A Case of Collegeitis Experimentus

Even over eighteen freshmen are still kids, even those with strong jawlines or artist's hands, but if they know the right people -- or the wrong people, who are the same people that Karkat happens to know -- it is not entirely improbable that he would end up buzzed in a dim corner being straddled by a kid (with wide manly shoulders and as much stubble as Karkat ever grows and twice-as-toned abs) that he TAs for, while another kid slumps artfully at his side to box him in, blowing periodically on his hanging hair to chase that errant lock back with its gelled smooth brethren in a way that only shows off his nice cocksucking mouth.

The kid straddling him is chewing on his, half awkward and half trying to be sexy, and welp, his mouth would also look right at home on Karkat's dick somehow.

"What the fuck do you guys think you're doing," he rasps through the music, hands by some miracle still clenched on his drink and the armrest respectively.

"It's okay! We're just seducing you for better grades!" the black-haired one yells cheerfully, a bit louder than he needed to in order to be heard. He then wriggles on Karkat's lap in a way that is probably supposed to be a) a lap dance and b) enticing. In an alternate universe.

And the blond one snorts and props his elbow on Karkat's shoulder and says, "That's a straight-up filthy lie, we're seducing you 'cause John here caught the Collegeitis Experimentus and is now ravenous for a taste of your dong. And what kind of best friend would I be letting him fight that python alone?"

Karkat closes his eyes and pinches the bridge of his nose and counts to ten, backwards, and then he tosses the rest of his drink down his throat for strength.
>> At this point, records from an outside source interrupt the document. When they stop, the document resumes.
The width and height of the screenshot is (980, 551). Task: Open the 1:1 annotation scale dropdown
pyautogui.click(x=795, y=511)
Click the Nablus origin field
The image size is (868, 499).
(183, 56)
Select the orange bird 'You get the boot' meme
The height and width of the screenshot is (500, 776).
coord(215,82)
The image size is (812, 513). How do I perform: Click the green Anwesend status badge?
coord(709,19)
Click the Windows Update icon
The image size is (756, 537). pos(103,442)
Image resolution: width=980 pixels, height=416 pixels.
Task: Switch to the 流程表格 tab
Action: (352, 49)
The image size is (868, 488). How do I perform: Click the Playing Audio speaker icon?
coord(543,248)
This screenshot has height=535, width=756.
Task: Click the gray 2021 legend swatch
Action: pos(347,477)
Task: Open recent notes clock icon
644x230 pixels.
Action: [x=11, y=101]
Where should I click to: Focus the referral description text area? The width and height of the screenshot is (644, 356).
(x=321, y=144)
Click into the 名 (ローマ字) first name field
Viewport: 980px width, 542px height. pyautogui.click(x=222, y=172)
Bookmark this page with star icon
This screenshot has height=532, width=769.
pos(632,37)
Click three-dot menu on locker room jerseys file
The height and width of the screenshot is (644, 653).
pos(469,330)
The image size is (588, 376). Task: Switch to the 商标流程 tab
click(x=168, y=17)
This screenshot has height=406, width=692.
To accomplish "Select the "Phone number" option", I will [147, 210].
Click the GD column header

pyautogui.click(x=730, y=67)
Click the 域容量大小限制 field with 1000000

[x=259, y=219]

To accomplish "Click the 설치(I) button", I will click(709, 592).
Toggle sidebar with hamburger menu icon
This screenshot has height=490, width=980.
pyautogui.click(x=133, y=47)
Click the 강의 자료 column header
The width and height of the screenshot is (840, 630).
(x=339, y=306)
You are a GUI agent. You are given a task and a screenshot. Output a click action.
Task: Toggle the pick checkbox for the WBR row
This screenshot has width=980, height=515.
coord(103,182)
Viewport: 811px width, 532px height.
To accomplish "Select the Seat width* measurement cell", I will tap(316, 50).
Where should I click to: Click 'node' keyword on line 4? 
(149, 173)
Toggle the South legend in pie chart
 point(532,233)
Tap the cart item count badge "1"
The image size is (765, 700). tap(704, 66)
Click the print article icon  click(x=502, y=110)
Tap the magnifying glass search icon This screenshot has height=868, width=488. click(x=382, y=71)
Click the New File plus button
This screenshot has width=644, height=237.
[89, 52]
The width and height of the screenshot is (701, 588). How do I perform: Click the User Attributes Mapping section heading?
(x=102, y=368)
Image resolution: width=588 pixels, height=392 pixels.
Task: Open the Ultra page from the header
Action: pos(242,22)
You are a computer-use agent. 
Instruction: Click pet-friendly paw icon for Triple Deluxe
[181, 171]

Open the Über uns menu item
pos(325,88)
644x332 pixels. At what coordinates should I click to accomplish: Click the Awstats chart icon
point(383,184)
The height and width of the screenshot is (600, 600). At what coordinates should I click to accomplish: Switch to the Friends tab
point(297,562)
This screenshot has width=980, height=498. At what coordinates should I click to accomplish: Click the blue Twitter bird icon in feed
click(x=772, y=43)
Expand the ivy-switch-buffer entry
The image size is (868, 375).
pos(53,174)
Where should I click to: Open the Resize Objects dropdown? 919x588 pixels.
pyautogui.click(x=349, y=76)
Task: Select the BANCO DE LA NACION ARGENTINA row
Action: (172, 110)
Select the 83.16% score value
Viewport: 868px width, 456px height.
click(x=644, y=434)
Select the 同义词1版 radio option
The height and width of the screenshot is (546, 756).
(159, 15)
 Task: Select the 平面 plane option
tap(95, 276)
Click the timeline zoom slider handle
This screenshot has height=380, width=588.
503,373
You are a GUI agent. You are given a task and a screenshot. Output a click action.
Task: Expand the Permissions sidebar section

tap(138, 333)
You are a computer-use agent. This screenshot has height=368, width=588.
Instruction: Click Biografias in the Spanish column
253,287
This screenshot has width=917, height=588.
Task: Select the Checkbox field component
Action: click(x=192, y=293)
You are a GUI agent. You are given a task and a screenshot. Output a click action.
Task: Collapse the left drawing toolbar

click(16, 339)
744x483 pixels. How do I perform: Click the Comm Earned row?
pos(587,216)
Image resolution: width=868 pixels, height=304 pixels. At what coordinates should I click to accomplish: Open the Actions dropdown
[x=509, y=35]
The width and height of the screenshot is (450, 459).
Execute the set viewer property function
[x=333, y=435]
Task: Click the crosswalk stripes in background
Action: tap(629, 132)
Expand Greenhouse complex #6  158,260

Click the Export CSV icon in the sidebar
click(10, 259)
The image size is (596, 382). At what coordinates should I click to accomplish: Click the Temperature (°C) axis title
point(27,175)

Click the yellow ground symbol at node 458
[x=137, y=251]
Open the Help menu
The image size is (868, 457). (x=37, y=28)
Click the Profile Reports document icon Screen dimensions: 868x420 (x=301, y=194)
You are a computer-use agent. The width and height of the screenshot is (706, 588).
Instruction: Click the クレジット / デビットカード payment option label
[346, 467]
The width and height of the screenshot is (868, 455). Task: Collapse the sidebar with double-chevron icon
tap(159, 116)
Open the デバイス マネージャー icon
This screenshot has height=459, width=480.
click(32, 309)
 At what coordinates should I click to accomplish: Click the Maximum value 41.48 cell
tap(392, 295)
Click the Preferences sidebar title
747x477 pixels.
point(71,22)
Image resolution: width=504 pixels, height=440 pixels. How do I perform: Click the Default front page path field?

"No, you're the liar!" apparently-John says, but still cheerfully. "One hundred percent prurient bribery, I promise."

"Oh please." Blondie turns to Karkat. "You should have seen the notes he took the other day. You know how I know you wore brand new jeans to class? Half his sentences ended in all hail Levi's and the rest in omg bulge. There was a lone glory be to the fly gods--"

"No there wasn't, my notes were perfectly clean and grandma-rated," John says, only when Karkat finds the strength to look at him the boy looks flustered, grinning through a sudden awkward flush that isn't entirely alcohol-based, not with that wince in there.

"Okay, rule one," Karkat's mouth says, straight up from his second head, "You're supposed to be something vaguely resembling a larval adult, you only get the D if you can tell me you want it."

... Jesusfuck. He wishes he could take it back the second he hears his own voice -- for the first two seconds, and then John quivers on his lap and pours himself against his chest and Blondie nudges up against his side like a smug cat and they grin and high-five.

Over getting to his dick.

Welp. Karkat is only human, and flattery this outrageous will apparently unlock a lot of pants-related things.

At least Blondie isn't also in his class.


-- bonus: one hour later --

"If you use your teeth on my dick one more time I will kick you out through the window. And then throw myself after you, head first and holding onto my mangled junk.”

"Haha no you won’t," the pretty blond one (who Karkat has recently learned was named Dave) says from the side, where he’s jerking himself off slowly and offering unasked for pointers.

Between his thighs the hot twink one winks a blue, blue eye at him and goes for his third, stubborn attempt at a deepthroat.

"No I won’t," Karkat says, defeated, and goes back to enjoying the clusterfuck.